Hintergrund

Der Begriff „Regionalmanagement“ beschreibt die organisierte und gemeindeübergreifende Zusammenarbeit zur Bewältigung unterschiedlicher Zukunftsaufgaben innerhalb einer Region. Wesentliches Merkmal eines Regionalmanagement-Prozesses ist es, dass – als Ergänzung zu den vorhandenen kommunalen Arbeits- und Entscheidungsstrukturen – Arbeitsformen geschaffen werden, in denen auch Akteure aus den Bereichen Wirtschaft und Gesellschaft an der Zukunftsgestaltung einer Region beteiligt sind.

In der Regel wird ein Regionalmanagement durch ein externes Büro begleitet, welches als neutraler Mittler einen Ausgleich zwischen den Interessen sucht, als Moderator und Organisator des regionalen Entwicklungsprozesses auftritt, inhaltlichen Input in den Prozess einbringt und die Umsetzung von Einzelmaßnahmen unterstützt.
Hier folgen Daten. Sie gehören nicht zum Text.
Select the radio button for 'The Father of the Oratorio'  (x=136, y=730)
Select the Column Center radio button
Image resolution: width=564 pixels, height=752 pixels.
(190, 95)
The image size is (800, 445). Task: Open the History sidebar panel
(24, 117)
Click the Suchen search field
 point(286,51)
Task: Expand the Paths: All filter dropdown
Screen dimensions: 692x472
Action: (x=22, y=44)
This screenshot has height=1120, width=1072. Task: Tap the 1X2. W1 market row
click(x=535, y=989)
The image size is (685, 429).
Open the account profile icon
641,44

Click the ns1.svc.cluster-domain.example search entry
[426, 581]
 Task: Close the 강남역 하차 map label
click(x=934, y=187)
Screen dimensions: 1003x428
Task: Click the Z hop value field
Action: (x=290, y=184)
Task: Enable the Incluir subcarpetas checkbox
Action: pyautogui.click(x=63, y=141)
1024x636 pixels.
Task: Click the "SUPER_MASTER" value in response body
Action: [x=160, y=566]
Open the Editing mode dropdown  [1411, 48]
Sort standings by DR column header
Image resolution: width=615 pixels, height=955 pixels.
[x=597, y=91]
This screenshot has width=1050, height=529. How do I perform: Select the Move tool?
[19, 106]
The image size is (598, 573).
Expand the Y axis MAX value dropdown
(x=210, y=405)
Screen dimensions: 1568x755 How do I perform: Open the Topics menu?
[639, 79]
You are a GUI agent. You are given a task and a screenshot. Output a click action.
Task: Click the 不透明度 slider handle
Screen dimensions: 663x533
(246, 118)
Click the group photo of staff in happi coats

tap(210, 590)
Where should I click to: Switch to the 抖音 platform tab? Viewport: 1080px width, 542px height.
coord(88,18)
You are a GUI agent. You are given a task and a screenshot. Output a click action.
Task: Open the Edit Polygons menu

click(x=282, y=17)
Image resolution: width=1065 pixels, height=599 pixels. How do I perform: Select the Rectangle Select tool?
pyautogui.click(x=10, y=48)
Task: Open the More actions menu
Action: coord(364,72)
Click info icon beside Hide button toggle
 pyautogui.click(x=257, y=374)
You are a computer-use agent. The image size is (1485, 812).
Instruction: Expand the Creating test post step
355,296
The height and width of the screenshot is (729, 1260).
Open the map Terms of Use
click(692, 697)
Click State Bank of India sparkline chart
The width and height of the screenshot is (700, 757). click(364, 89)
Im Mittelpunkt dieser Arbeit stehen Information, Beratung und Aktivierung der Bevölkerung sowie die Identifizierung und Erschließung regionaler Entwicklungspotenziale.

Die Kommunen einer Region werden bei der Durchführung eines Regionalmanagements häufig mit Fördermitteln unterstützt. Rechtlicher Förderhintergrund ist die „Richtlinie über die Gewährung von Zuwendungen zur Integrierten ländlichen Entwicklung“ (so genannte ZILE-Richtlinie) des Landes Niedersachsen. Diese Richtlinie ist Bestandteil des europäischen Programms zur Förderung des ländlichen Raumes (PROFIL 2007 bis 2013). Über sie werden vor allem Gelder aus dem „Europäischen Landwirtschaftsfonds für die Entwicklung des ländlichen Raumes“ (ELER) verteilt.